Pennyghael is less a village than a very thin scattering of habitation along two miles of the southern shore of Loch Scridain. It stretches from about a mile south west of the junction between the A849 through Glen More to Craignure and the B8035 which winds around the north side of Ben More to Salen at one end: to the junction with the minor road across the Ross of Mull to Carsaig at the other.
If one thing connects together the various disparate elements of Pennyghael, it is the magnificent view they share across Loch Scridain (or its marshy upper end) to Ben More. There is nowhere better on Mull apart, perhaps, from the top of Ben More itself, from which to appreciate the way this mountain so often seems to generate its own local weather system, whatever is happening in the rest of Mull or in western Scotland more widely.
If you are driving towards Fionnphort and Iona along the Ross of Mull, the first you see of Pennyghael is the Kinloch Hotel on your left. Next door to it is the Pennyghael Stores, which also serves as a post office. Both look across the main road to the head of the loch, which at this point seems to be largely made up of tidal salt marsh. A wooden boat, far past its sell-by date, drawn up on the lochside suggests that deeper water does, or at least did, occasionally make its way this far up the loch.
A little further on, after losing then regaining the shore of Loch Scridain, the curve of its south shore reveals the second main group of buildings making up Pennyghael, just beyond a stone-arched bridge over the River Leidle. This comprises the Old Smithy B&B, what used to be the village school but which now serves as a community hall, and a few other cottages and houses. As an aside, the school/community hall was built in 1872 to a design produced by the prominent Architect, Robert Rowand Anderson: though it is generally not regarded as being amongst his most notable pieces of work.

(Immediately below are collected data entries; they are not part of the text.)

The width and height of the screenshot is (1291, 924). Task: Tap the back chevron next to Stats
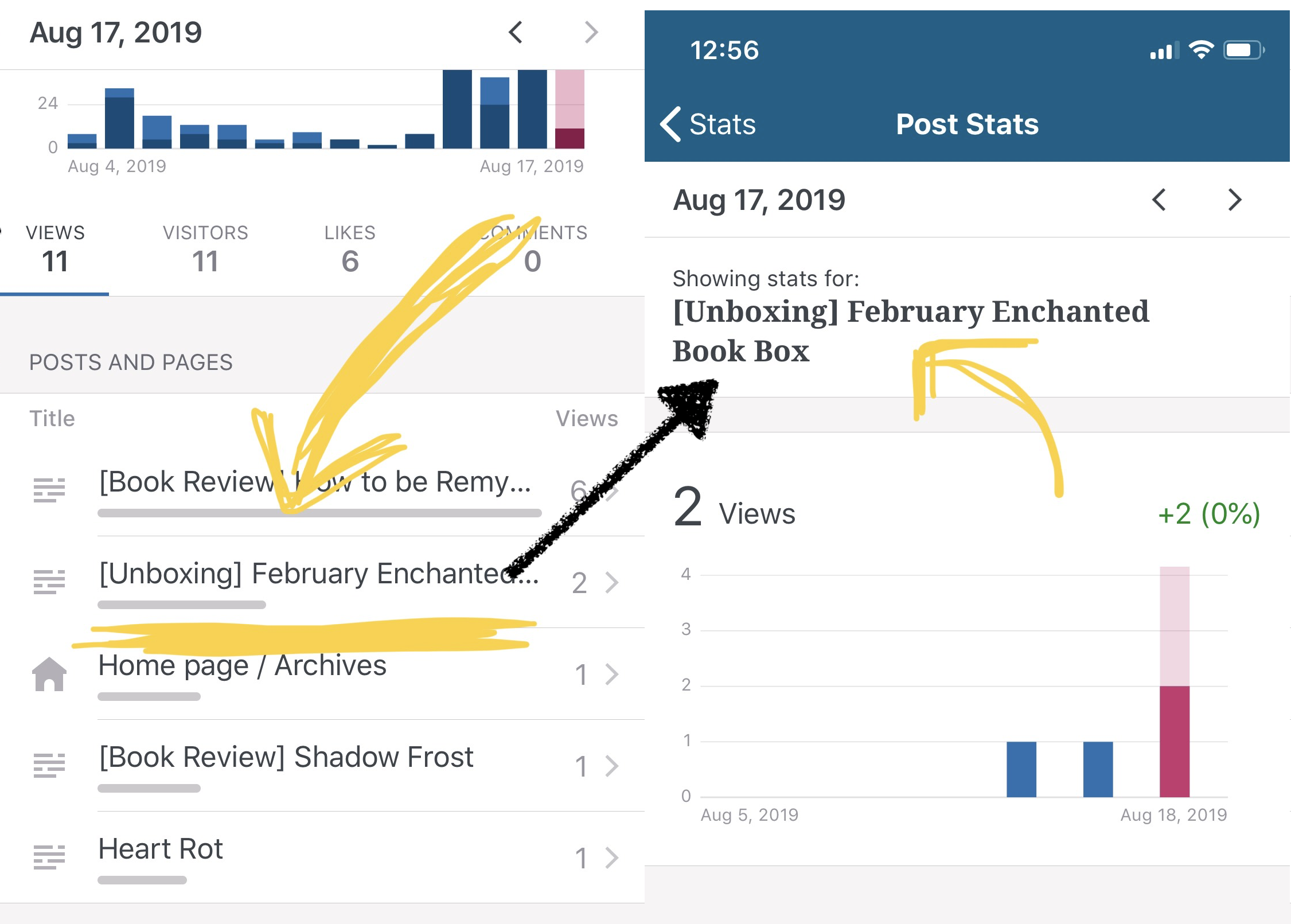pyautogui.click(x=670, y=124)
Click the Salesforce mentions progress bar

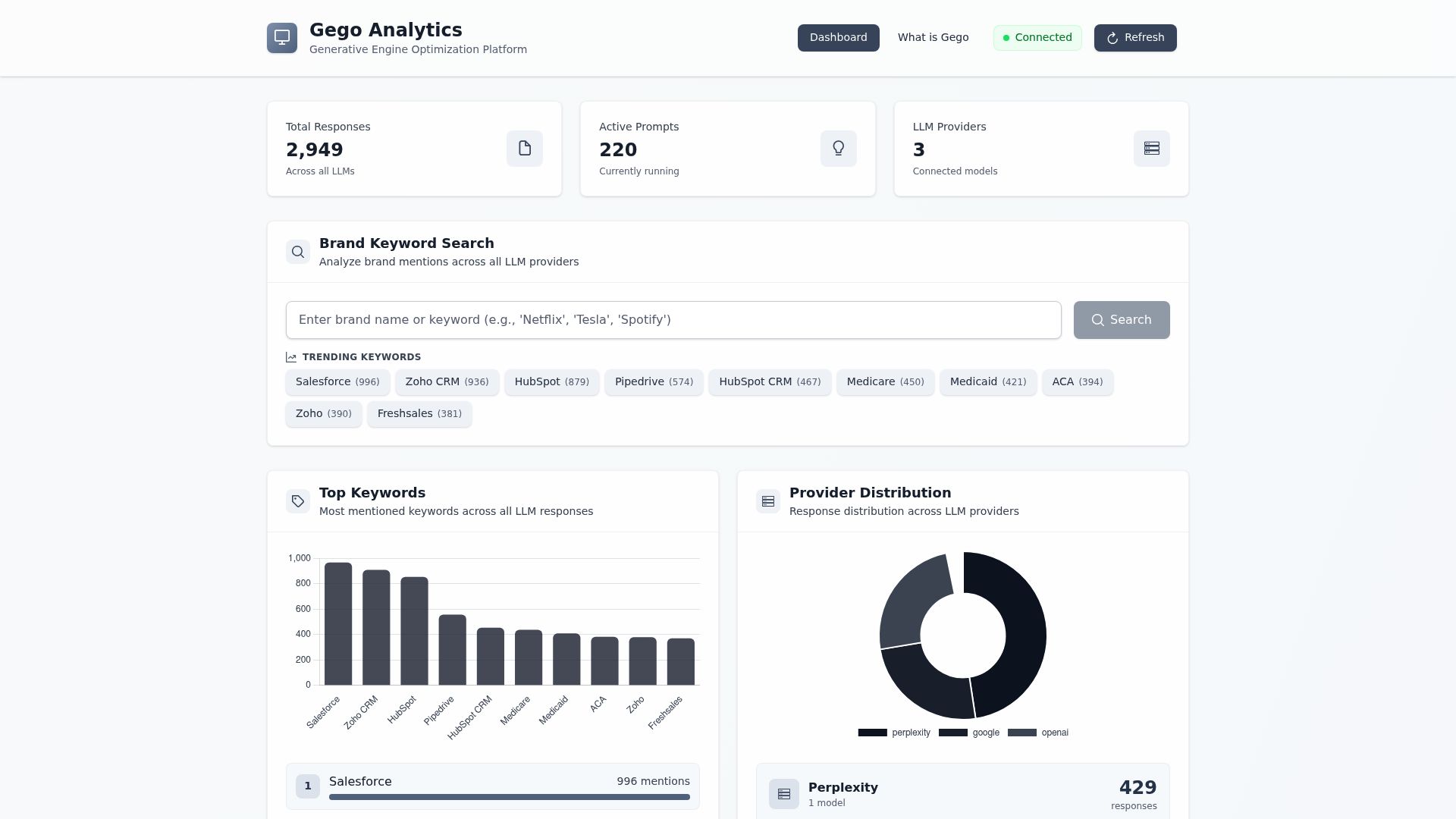(509, 797)
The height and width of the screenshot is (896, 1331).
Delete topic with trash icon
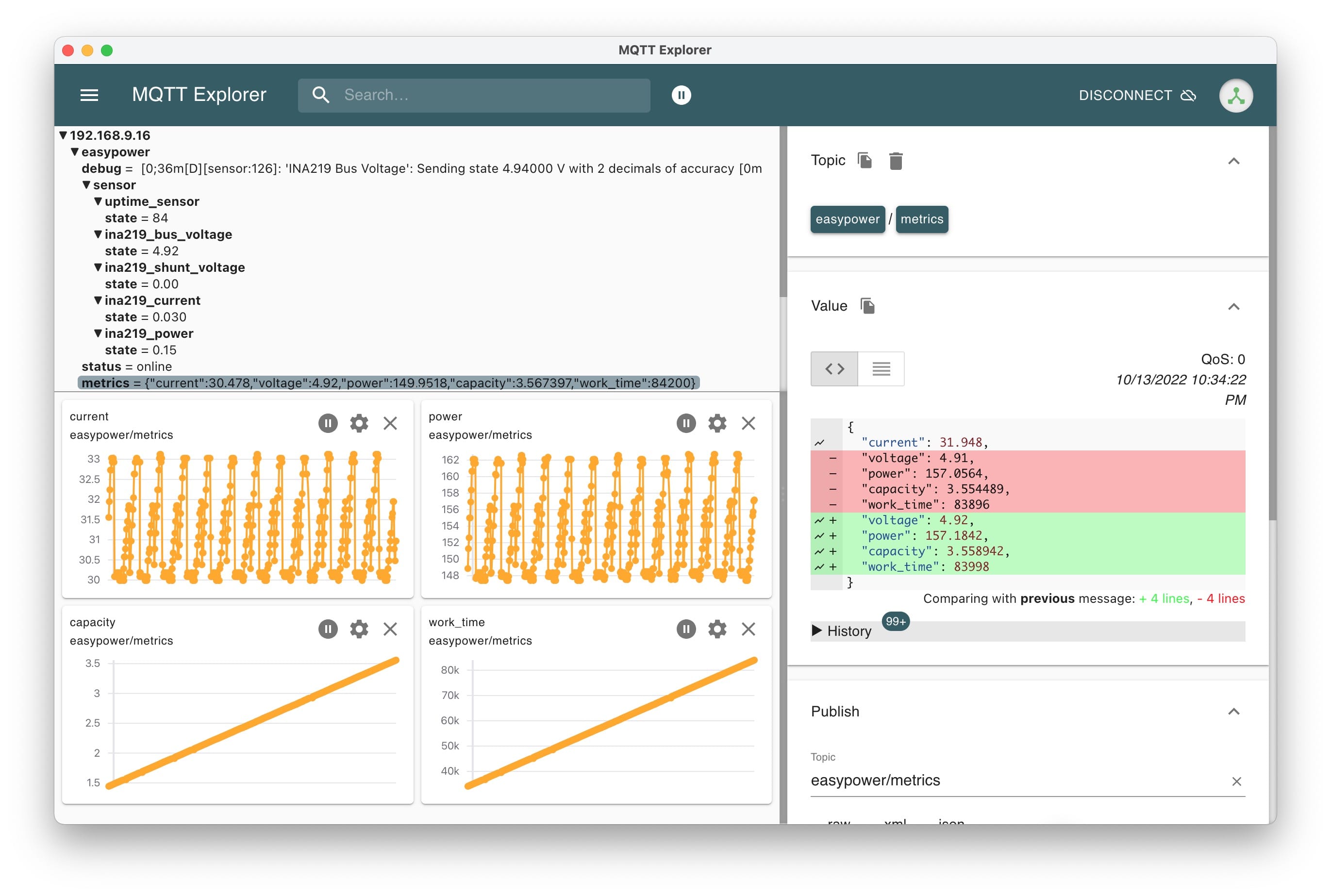(x=896, y=161)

A couple of hundred yards before you reach the bridge over the River Leidle, you pass, on your left hand side, the Pennyghael Hotel, which offers cottages as well as traditional hotel accommodation. Half a mile past the minor side road to Carsaig, a stone cross stands on the loch side of the road. This is dated 1582 and commemorates the Beaton family, who for many generations were physicians in the area. Not obvious from the road, but standing about 500m to its south somewhere in Pennyghael, is the abandoned Pennyghael Lodge.

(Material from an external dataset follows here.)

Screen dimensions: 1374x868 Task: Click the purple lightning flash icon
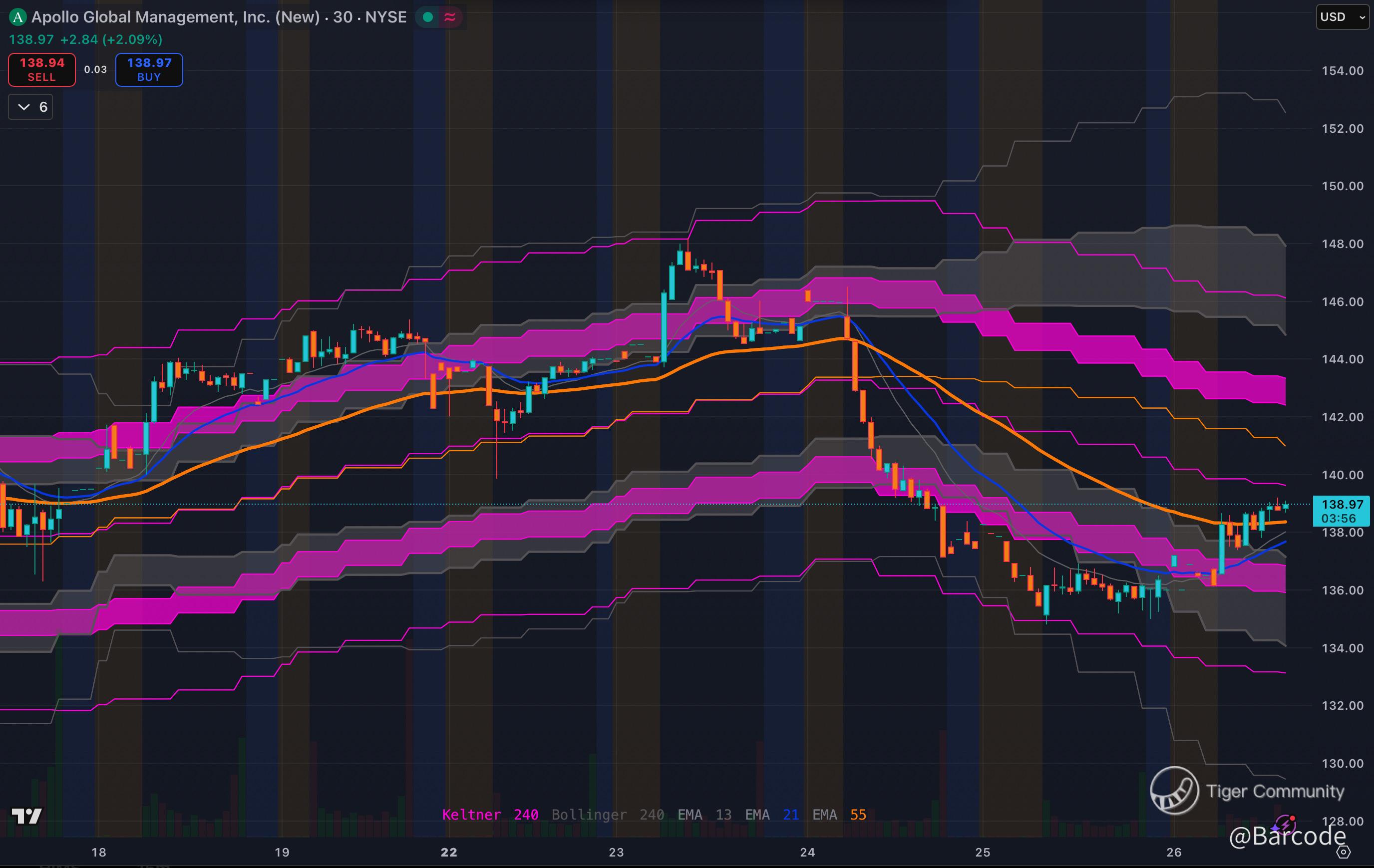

Taking the minor road across the Ross of Mull to Carsaig allows you to experience some fascinating countryside, and the descent down a gap in the 600ft cliffs that line the south coast here is both spectacular and precipitous. What you find when you arrive is a parking space large enough for a few cars, and a track leading down past two fishermen's stores to a stone jetty. In recent times this has been severely attacked by wave action, and parts are in danger of complete collapse.
Nearby Carsaig House is barely visible from the road, but from the jetty it is possible to walk in either direction along this little-known south shore of the Ross of Mull. One track heads east to the road-end at Lochbuie, five miles away. Another, perhaps the most popular, takes you four miles south west along the foot of the cliffs to the magnificent natural rock Carsaig Arches.